**Task description**
Only the lines from the one containing "The width and height of the screenshot is (391, 260)." through the end of the entries should be repeated, exactly as they appear, first and last included.

Stored records:
╔══

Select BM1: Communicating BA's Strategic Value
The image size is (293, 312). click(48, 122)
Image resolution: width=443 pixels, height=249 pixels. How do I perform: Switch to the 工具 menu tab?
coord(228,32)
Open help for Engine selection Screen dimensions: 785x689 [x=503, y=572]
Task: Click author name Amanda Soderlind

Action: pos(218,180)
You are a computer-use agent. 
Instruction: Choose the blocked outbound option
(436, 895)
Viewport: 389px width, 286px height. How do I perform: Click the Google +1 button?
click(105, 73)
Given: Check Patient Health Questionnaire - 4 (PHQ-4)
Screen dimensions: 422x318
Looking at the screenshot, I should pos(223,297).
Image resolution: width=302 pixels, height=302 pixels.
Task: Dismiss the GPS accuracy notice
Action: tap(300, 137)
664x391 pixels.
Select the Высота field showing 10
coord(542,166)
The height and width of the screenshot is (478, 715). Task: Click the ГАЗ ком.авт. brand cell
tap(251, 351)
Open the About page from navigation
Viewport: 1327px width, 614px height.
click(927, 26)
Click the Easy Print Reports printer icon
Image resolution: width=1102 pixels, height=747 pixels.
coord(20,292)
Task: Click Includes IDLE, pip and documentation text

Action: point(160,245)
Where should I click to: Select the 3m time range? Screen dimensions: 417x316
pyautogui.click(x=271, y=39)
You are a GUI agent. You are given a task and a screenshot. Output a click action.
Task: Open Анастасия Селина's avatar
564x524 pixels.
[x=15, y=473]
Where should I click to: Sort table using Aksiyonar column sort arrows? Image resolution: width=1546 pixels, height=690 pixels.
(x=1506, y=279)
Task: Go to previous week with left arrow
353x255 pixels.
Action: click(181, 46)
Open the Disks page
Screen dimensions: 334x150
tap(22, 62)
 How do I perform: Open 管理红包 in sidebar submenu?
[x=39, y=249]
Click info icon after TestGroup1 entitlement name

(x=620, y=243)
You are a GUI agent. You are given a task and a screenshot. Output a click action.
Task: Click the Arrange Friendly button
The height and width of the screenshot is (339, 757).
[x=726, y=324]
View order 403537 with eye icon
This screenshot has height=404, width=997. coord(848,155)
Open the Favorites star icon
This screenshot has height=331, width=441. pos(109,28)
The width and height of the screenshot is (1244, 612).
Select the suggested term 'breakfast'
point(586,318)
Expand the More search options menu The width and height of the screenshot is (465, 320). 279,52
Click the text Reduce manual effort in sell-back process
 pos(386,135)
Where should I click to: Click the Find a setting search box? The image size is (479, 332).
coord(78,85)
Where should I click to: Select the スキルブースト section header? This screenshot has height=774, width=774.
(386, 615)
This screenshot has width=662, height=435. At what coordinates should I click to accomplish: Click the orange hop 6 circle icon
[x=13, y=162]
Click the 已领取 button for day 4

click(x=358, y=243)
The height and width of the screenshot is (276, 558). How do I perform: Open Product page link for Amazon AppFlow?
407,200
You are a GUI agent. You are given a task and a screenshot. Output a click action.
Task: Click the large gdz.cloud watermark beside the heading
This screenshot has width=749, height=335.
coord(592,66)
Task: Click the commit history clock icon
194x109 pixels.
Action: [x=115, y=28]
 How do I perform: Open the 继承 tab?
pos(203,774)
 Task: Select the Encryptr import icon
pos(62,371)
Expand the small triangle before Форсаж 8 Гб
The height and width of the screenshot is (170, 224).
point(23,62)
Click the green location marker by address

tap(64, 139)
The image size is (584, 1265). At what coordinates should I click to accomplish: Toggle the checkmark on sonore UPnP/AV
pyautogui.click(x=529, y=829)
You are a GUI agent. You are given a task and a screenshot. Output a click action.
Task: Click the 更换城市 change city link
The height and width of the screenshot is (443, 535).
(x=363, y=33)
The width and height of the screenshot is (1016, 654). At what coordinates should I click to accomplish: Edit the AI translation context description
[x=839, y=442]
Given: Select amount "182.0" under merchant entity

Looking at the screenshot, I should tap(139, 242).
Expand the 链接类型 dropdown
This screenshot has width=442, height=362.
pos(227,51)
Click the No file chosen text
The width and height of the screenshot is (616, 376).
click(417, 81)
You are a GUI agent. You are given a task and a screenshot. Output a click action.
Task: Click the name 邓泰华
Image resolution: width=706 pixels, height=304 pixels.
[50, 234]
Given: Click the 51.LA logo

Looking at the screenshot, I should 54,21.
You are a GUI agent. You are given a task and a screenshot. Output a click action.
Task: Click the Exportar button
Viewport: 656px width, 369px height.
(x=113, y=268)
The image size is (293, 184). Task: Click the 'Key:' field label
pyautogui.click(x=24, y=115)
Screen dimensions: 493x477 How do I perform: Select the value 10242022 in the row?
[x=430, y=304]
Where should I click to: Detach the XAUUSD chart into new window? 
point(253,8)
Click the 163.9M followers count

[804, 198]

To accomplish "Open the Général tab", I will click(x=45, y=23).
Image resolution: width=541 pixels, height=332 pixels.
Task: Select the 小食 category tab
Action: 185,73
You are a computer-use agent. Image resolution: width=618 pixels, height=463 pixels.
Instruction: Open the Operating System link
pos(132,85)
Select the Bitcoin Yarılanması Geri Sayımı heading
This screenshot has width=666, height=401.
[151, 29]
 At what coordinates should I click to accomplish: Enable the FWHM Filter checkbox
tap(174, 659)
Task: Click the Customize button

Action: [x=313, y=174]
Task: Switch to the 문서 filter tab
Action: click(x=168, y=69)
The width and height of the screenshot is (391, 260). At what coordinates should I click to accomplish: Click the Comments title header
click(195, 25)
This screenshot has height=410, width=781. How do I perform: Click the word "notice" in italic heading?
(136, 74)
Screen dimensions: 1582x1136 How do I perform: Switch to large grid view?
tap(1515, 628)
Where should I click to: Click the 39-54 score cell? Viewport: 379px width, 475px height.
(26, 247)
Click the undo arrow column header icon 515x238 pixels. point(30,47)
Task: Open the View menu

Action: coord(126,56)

╚══

**Response to the exercise**
The width and height of the screenshot is (391, 260). At what coordinates should I click to accomplish: Click the Comments title header
click(195, 25)
This screenshot has height=410, width=781. How do I perform: Click the word "notice" in italic heading?
(136, 74)
Screen dimensions: 1582x1136 How do I perform: Switch to large grid view?
tap(1515, 628)
Where should I click to: Click the 39-54 score cell? Viewport: 379px width, 475px height.
(26, 247)
Click the undo arrow column header icon 515x238 pixels. point(30,47)
Task: Open the View menu

Action: coord(126,56)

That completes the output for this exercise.